Trecho selecionado:
^^^^^^^^^^^^^^^^

Relato Crítico por Brisa Noronha – Eixo Ambiental da Sustentabilidade em Museus”, com Eunice Laroque, Arturo González e Angelica Fabbri Mediadora: Ana Lourdes Costa

Por Brisa Noronha



A mesa de debates começa com uma rápida fala da mediadora, Ana Lourdes Costa, coordenadora da área de Promoção da Coordenação de Promoção e Gestão da Imagem Institucional (CPGII/DDFEM) do IBRAM desde 2009, colocando o tema central a ser discutido: “Natureza e humanidades se interconectam, precisam continuar existindo de forma digna”.

 

A primeira palestrante, Eunice Laroque, discorre sobre sua experiência como diretora do Museu de Arqueologia de Itaipu/IBRAM em Niterói. Criado em 1967, pelo IPHAN, o museu se encontra dentro das ruínas do Recolhimento de Santa Teresa (antigo recolhimento de mulheres que durou pouco tempo), sítio histórico construído em 1764. Quando foi desativado, o local passou a ser ocupado por pescadores, que ali viviam e trabalhavam. Em 1955, o Recolhimento de Santa Teresa foi tombado pelo IPHAN e o sítio foi então desocupado, desalojando os pescadores.

^^^^^^^^^^^^^^^^

Objetivo da tarefa:
Repita sem alterações o trecho do relato crítico que começa em "A mesa de debates" e vai até "desalojando os pescadores.", inclusive. A listagem não tem relação com o relato crítico acima.

Material fornecido:
^^^^^^^^^^^^^^^^

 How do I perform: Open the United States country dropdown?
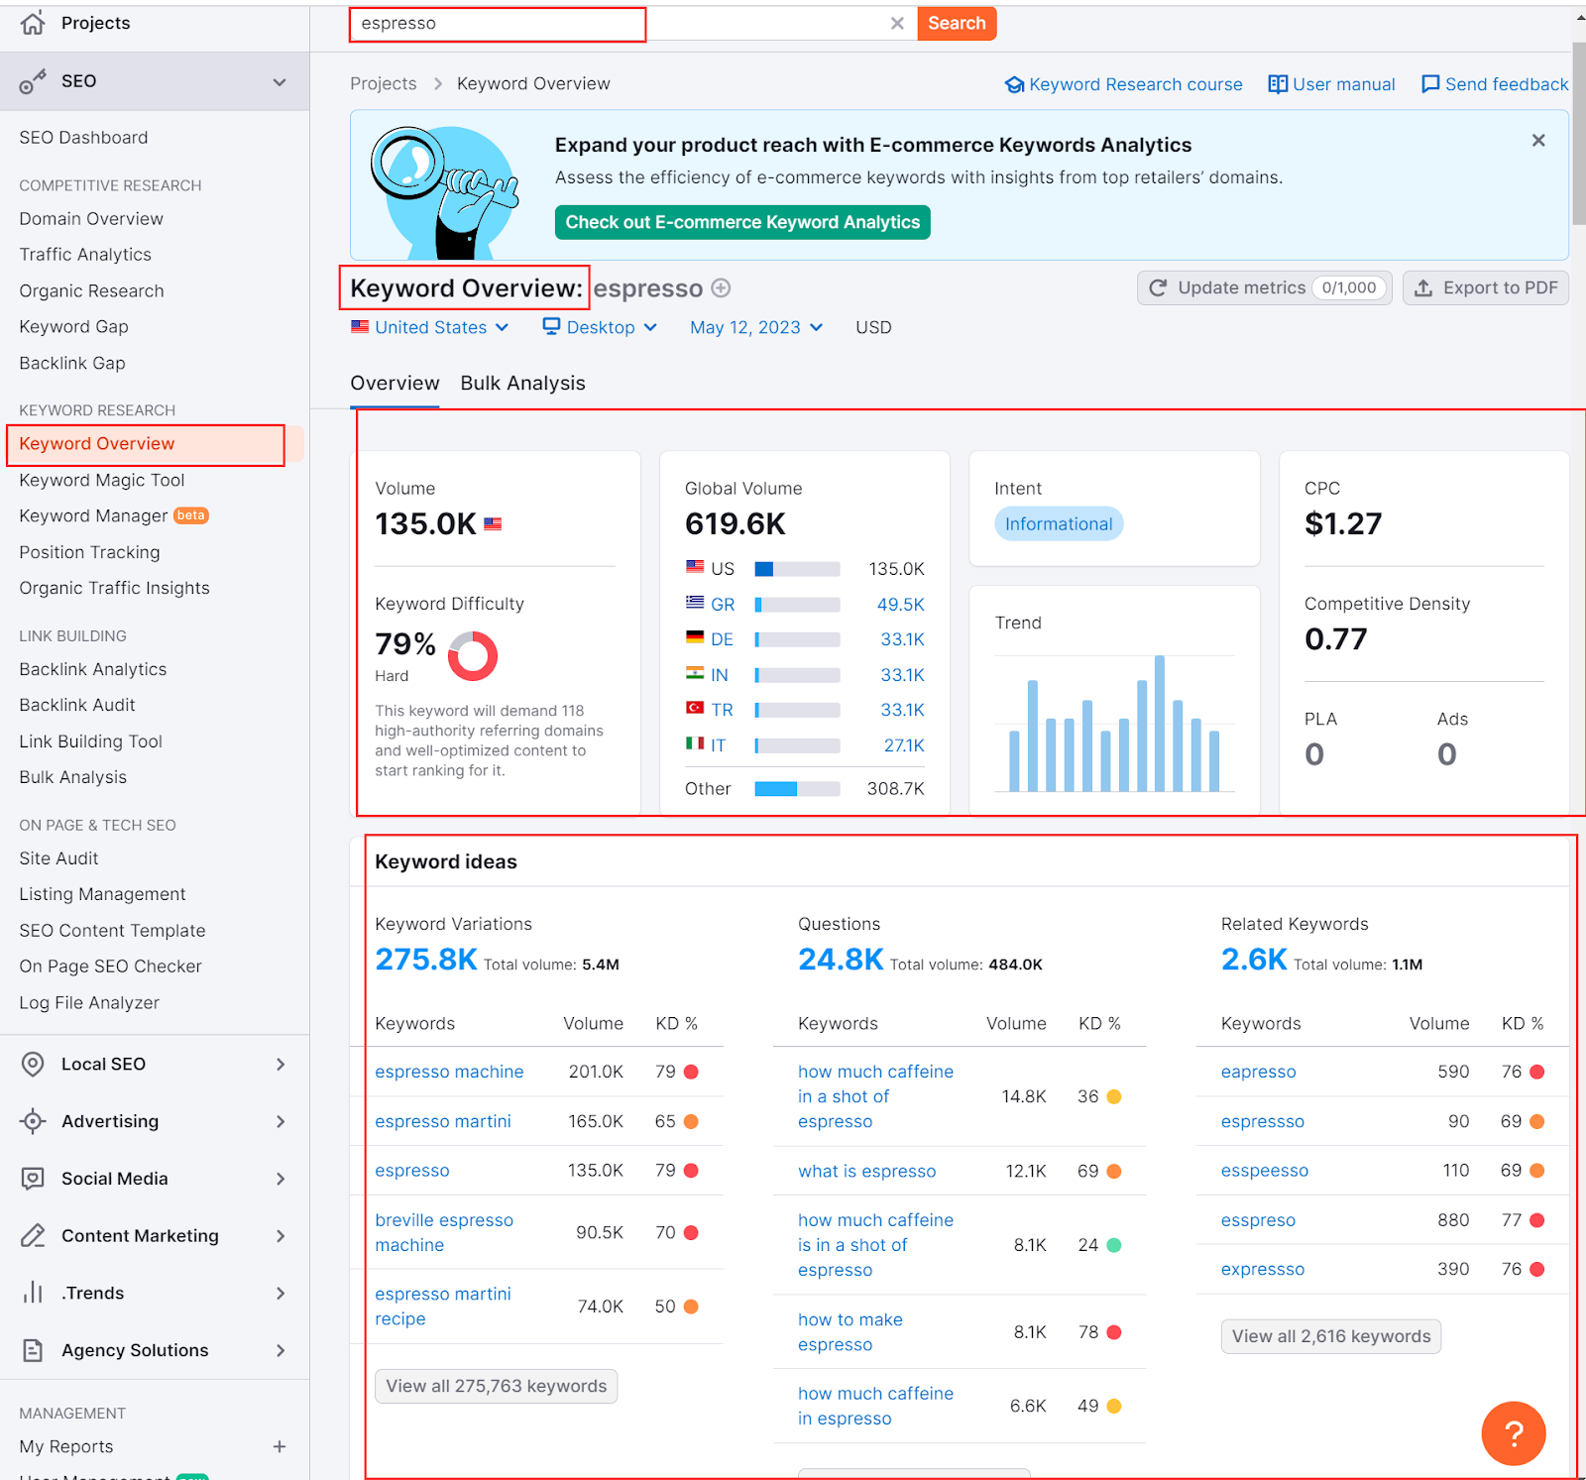click(430, 327)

^^^^^^^^^^^^^^^^

Solução completa:
A mesa de debates começa com uma rápida fala da mediadora, Ana Lourdes Costa, coordenadora da área de Promoção da Coordenação de Promoção e Gestão da Imagem Institucional (CPGII/DDFEM) do IBRAM desde 2009, colocando o tema central a ser discutido: “Natureza e humanidades se interconectam, precisam continuar existindo de forma digna”.

 

A primeira palestrante, Eunice Laroque, discorre sobre sua experiência como diretora do Museu de Arqueologia de Itaipu/IBRAM em Niterói. Criado em 1967, pelo IPHAN, o museu se encontra dentro das ruínas do Recolhimento de Santa Teresa (antigo recolhimento de mulheres que durou pouco tempo), sítio histórico construído em 1764. Quando foi desativado, o local passou a ser ocupado por pescadores, que ali viviam e trabalhavam. Em 1955, o Recolhimento de Santa Teresa foi tombado pelo IPHAN e o sítio foi então desocupado, desalojando os pescadores.